In the
United States Court of Appeals
For the Seventh Circuit
Nos. 01-1034 and 01-1080
Thomas J. Moriarty, Trustee, on behalf of
the Trustees of the Local Union No. 727
I.B.T. Pension Trust and the Trustees of
the Teamsters Local Union No. 727 Health
and Welfare Trust,
Plaintiff-Appellee,
v.
George Pepper, individually, as sole proprietor of
Hills Funeral Home, and Hills Funeral Home, Ltd.,
Defendants-Appellants.
Appeals from the United States District Court
for the Northern District of Illinois, Eastern Division.
No. 98 C 773--Milton I. Shadur, Judge.
Argued June 5, 2001--Decided July 2, 2001
Before Flaum, Chief Judge, and Manion and
Rovner, Circuit Judges.
Flaum, Chief Judge. Thomas J. Moriarty,
in his capacity as Trustee for the Local
Union No. 727 I.B.T. Pension Trust and
the Teamsters Local Union No. 727 Health
and Welfare Trust (the "Funds"), filed
suit against George Pepper and Hills
Funeral Home, Ltd. ("Hills"), pursuant to
the Labor Management Relations Act
("LMRA"), 28 U.S.C. sec. 185 and the
Employee Retirement Income Security Act
of 1974 ("ERISA"), 29 U.S.C. sec.
1132(a)(3), seeking to recover employer
contributions owed to the Funds. The
district court granted Moriarty’s summary
judgment motion with regard to liability
and entered judgment in favor of the
Funds against Pepper and Hills, jointly
and severally, in the amount of
$157,753.95./1 Hills attempted to avoid
being held liable; however, the district
court determined in a summary judgment
motion that Hills, who had purchased
Pepper’s funeral home business, was a
successor to Pepper for liability
purposes. For the reasons stated herein,
we reverse the judgment of the district
court with respect to its conclusion that
Pepper and Hills are jointly and
severally liable and remand for further
proceedings in light of this opinion. At
this juncture, for the reasons stated
below, we will not address the district
court’s successor liability decision with
regard to Hills.
I. Background
Pepper, in approximately February of
1979, began operating Olympic Hill Chapel
(later changing the name to Hills Funeral
Home in 1982) in Palos, Illinois.
Moriarty, who was Executive Director of
the Funeral Directors Services
Association of Greater Chicago ("FDSA" or
the "Association"), learned that Pepper
was considering acquiring a funeral home
business and sent him in December of 1978
an application for membership in the
FDSA. Pepper signed and returned the
application; thereby, he was elected to
FDSA membership in February of 1979. The
FDSA is a multi-employer organization of
funeral homes located in the Chicago
metropolitan area, which among its other
services, negotiates labor agreements for
its members, provides them with a pre-
need funeral arrangement trust fund, and
continuing education programs. The Funds
are third-party beneficiaries of
collective bargaining agreements ("CBAs")

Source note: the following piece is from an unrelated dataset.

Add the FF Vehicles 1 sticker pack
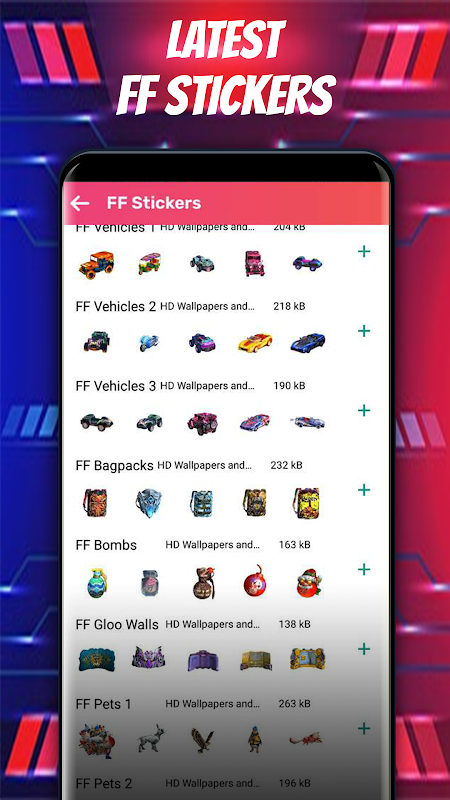This screenshot has height=800, width=450. (364, 252)
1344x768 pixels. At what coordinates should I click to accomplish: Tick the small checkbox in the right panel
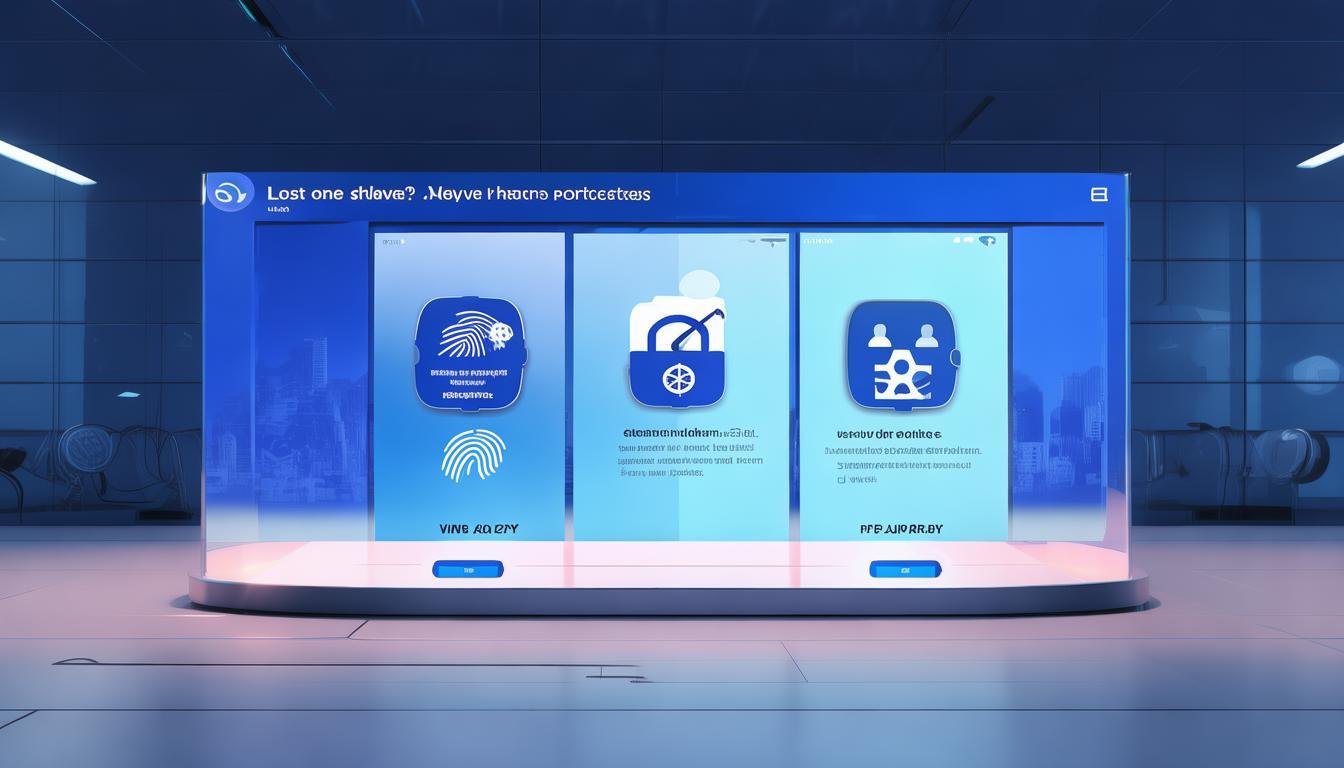click(x=841, y=480)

entered into between the FDSA and the
union for funeral workers (the
"Union")./2
To fully comprehend the current dispute
between Moriarty and Pepper, one needs to
fast forward in time to 1997. It is at
this point that the Funds’ auditor
informed Pepper that the Funds wanted to
conduct an audit (covering the period
from January 1, 1990 through June 30,
1997) of Hills Funeral Home’s payroll
records. The auditor determined that
Pepper, as the sole proprietor of Hills
Funeral Home, owed $38,575.53 to the
Pension Fund and $65,780.24 to the Health
and Welfare Fund in contributions,
interest, liquidated damages, and audit
fees. Sometime between October 22 and
November 5, 1997, Pepper received a copy
of the audit report, and in January 1998
Pepper submitted his resignation to the
FDSA, which was accepted on February 18,
1998. In the meantime, Pepper sold his
funeral home business to Jason and Frank
Leonard in late January of 1998.
The question that the district court
confronted on summary judgment was
whether Pepper manifested an unequivocal
intention to be bound by the FDSA’s
collective bargaining activities with the
Union, thereby causing him to owe the
Funds contributions. The district court
answered this question in the
affirmative. Thus, the district court
found Pepper was liable to the Funds for
unpaid contributions. In addition, the
district court on summary judgment ruled
in favor of the Funds when it found that
"Hills is a successor to Pepper’s funeral
home business as a matter of law and, as
such, it is also liable under ERISA for
any employer contributions that Pepper
owes to [the] Funds." Moriarty v. Hills
Funeral Home, Ltd., 93 F.Supp. 2d 910,
916 (N.D. Ill. 2000). It is our task to
assess whether the district court
properly granted summary judgment in
favor of the Funds on both of these
issues.
II. Discussion
A. Liability Claim
We review the district court’s grant of
summary judgment de novo, construing all
of the facts and reasonable inferences
that can be drawn from those facts in
favor of the nonmoving party. See Central
States, Southeast & Southwest Areas
Pension Fund v. Fulkerson, 238 F.3d 891,
894 (7th Cir. 2001). A grant of summary
judgment is appropriate if the pleadings,
depositions, answers to interrogatories,
admissions, and affidavits leave no
genuine issue of material fact, and the
moving party is entitled to a judgment as
a matter of law. Fed.R.Civ.P. 56(c).
The district court concluded that Pepper
expressed an unequivocal intent to be
bound by the FDSA’s collective bargaining
activities. To reach such a position, the
district court analyzed the parallels
between Pepper’s situation and that of
George Bliudzius, President of G.
Bliudzius Contractors, Inc., in
International Union of Operating Eng’rs,
Local 150 v. G. Bliudzius Contractors,
Inc., 730 F.2d 1093 (7th Cir. 1984). As
the district judge explained, in
Bliudzius, the employer signed a
membership application that said,
"members of the [Builders’] Association
[of Chicago], delegated and assigned to
the [Builders’] Association certain of
its rights to bargain collectively with
labor organizations," id. at 1095, and
that it "agrees to be governed by and
abides by the provisions of the
Constitution and By-Laws of the Builders’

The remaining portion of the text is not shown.